Why has the city still not delivered on its promise to restore the bulldozed frog pond?
The vernal pool is still in the same dishevelled state as it was left by developers three months ago—and with summer on the horizon, time is running out.
After a city council presentation on March 8 by the environmental group ‘Friends of the Richmond Street Forest,’ councillors unanimously ordered a report on the matter, and vowed to hire a wetland ecologist to reinstate the pond to its former glory.
Two months have passed since then and, in spite of the frogs showing signs of life, no action seems to have been taken by City Hall.
“We’re getting very nervous and anxious,” the chair of the ‘Friends’ group, Carla Carlson, tells ThoroldToday.
That is why the group is sending an urgent letter to city council demanding immediate action.
“We’d like the letter to go to the mayor and councillors asking about the report they had promised,” says Carlson. “The second ask we got is the status of the wetland ecologist being hired because we’re getting concerned.”
After the March 8 council meeting, the ‘Friends’ group put together a list of qualified ecologists for the city’s consideration but they haven’t heard news since.
The chair of Biodiversity and Climate Action Niagara, Liz Benneian, who helped put together the list, says she understands the difficulties of finding the right wetland ecologist.

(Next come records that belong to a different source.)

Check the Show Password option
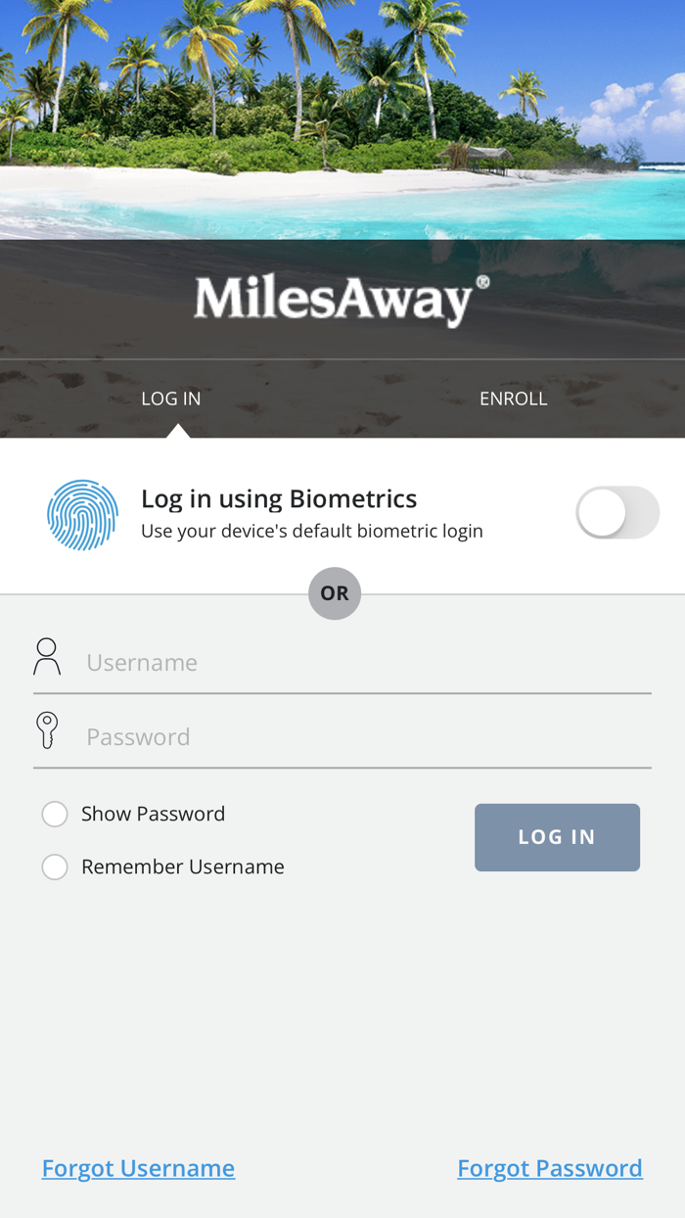This screenshot has width=685, height=1218. coord(55,814)
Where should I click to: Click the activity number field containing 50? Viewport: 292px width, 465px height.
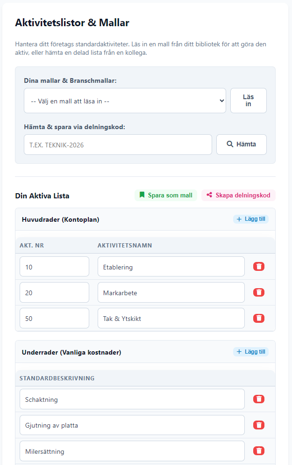pyautogui.click(x=54, y=318)
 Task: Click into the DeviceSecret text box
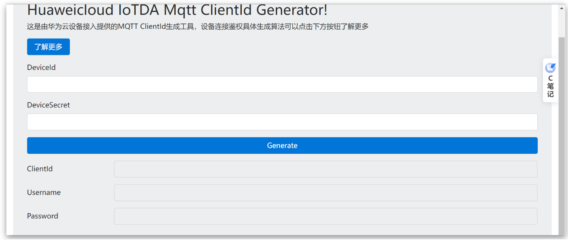pyautogui.click(x=282, y=122)
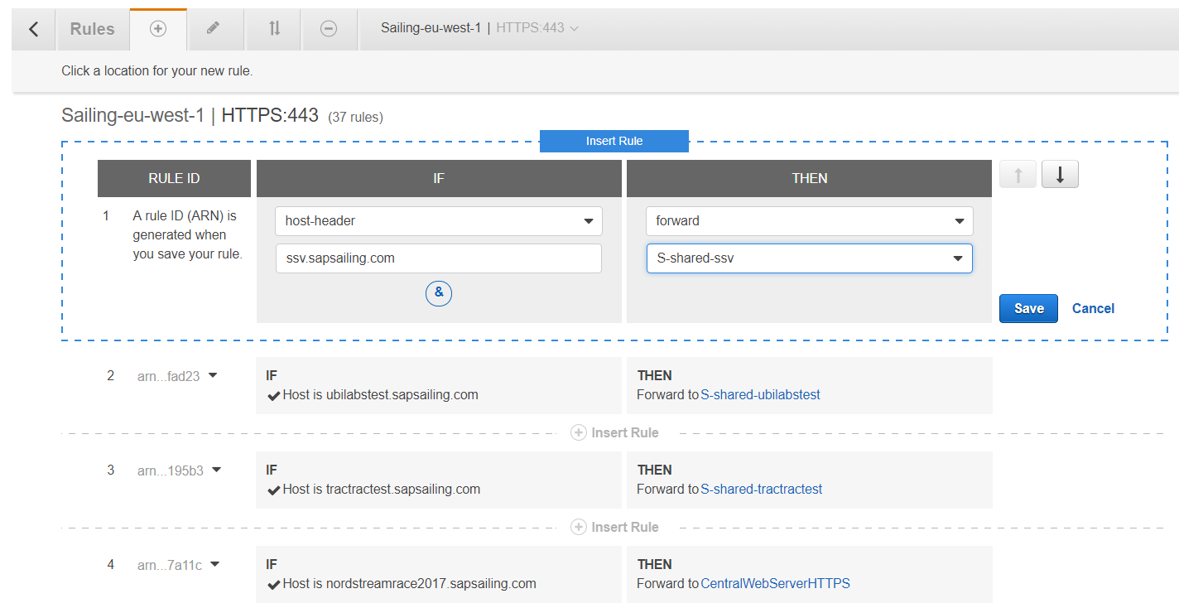Click the ampersand add condition icon
This screenshot has height=608, width=1179.
pos(438,293)

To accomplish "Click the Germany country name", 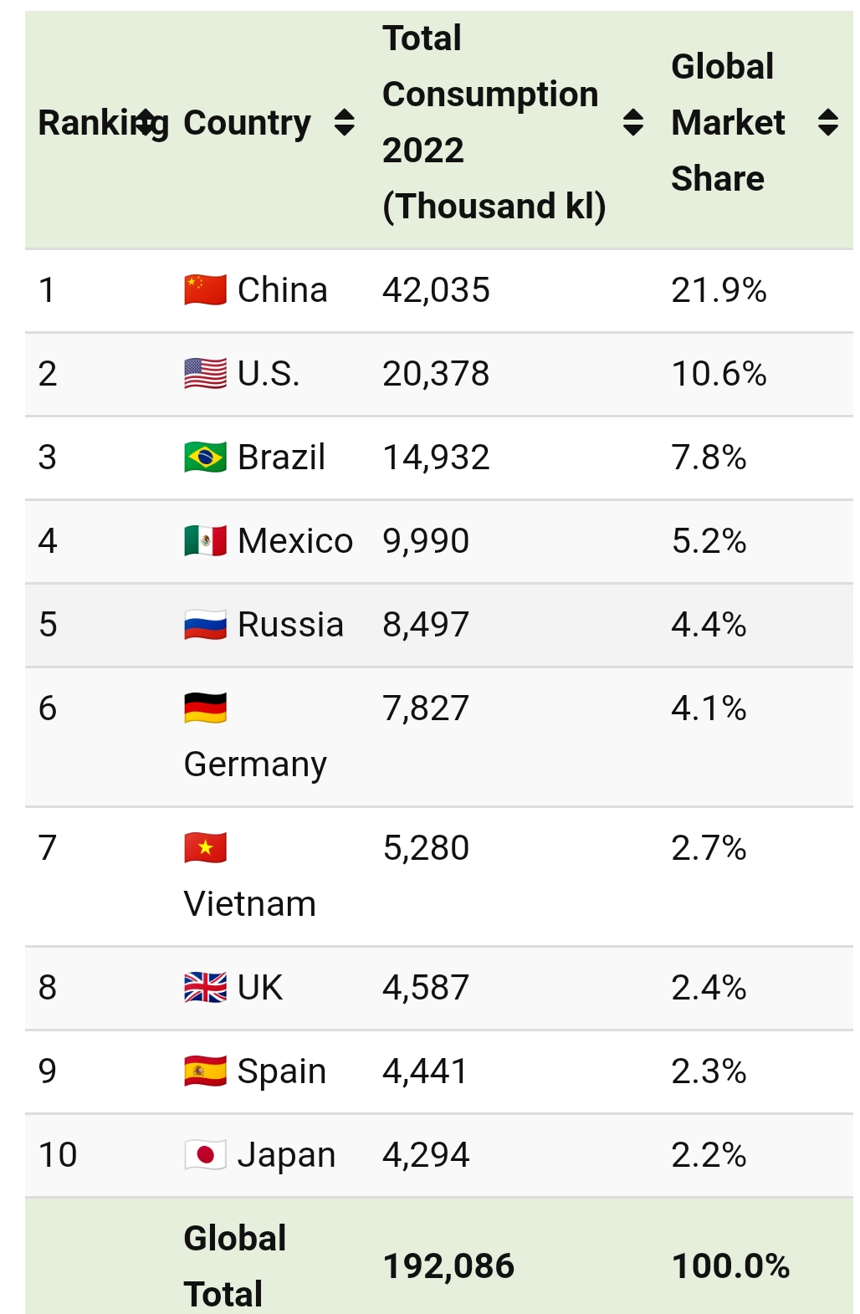I will point(255,764).
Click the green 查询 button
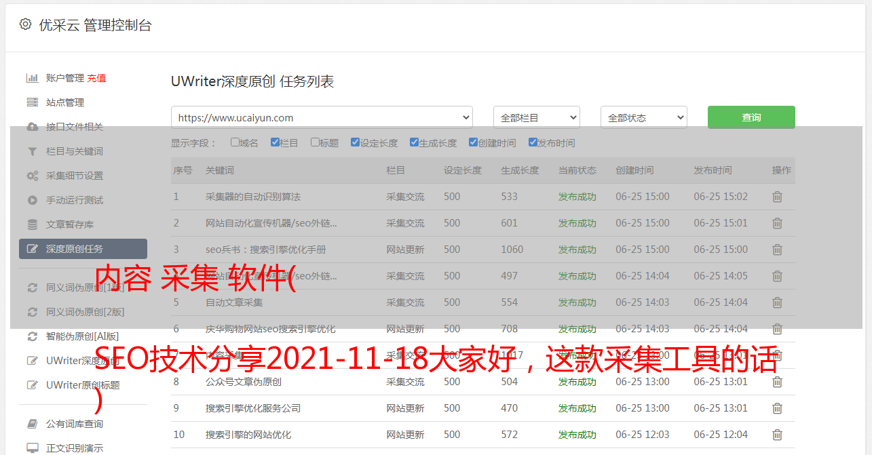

“A lot of firms that have people with the right qualifications are really big companies that work in the major construction industry and are consultants for that,” says Benneian, in an interview with ThoroldToday. “It’s hard to find a company that’s the right scale with the right people.”
Because vernal pools tend to dry up in summer, time is running out.
“They come in the spring and they’re around long enough for the frogs and toads to lay their eggs to hatch and successfully develop,” Benneian explains. “Without the tree cover that field is open and exposed to the full heat of the sun. The concern is that it’ll dry up too fast before the progeny have fulfilled its life cycle. Time is of the essence and it’s concerning that there is such a delay.”
Benneian is worried it may already be too late.
“I think they should have started the work a month ago,” she says. “Every day is getting later and later. Who knows what the weather is going to be like this year? But if the warming and drought trends are any indication there is no time to lose.”
ThoroldToday repeatedly reached out to City Hall for comment but did not receive a reply.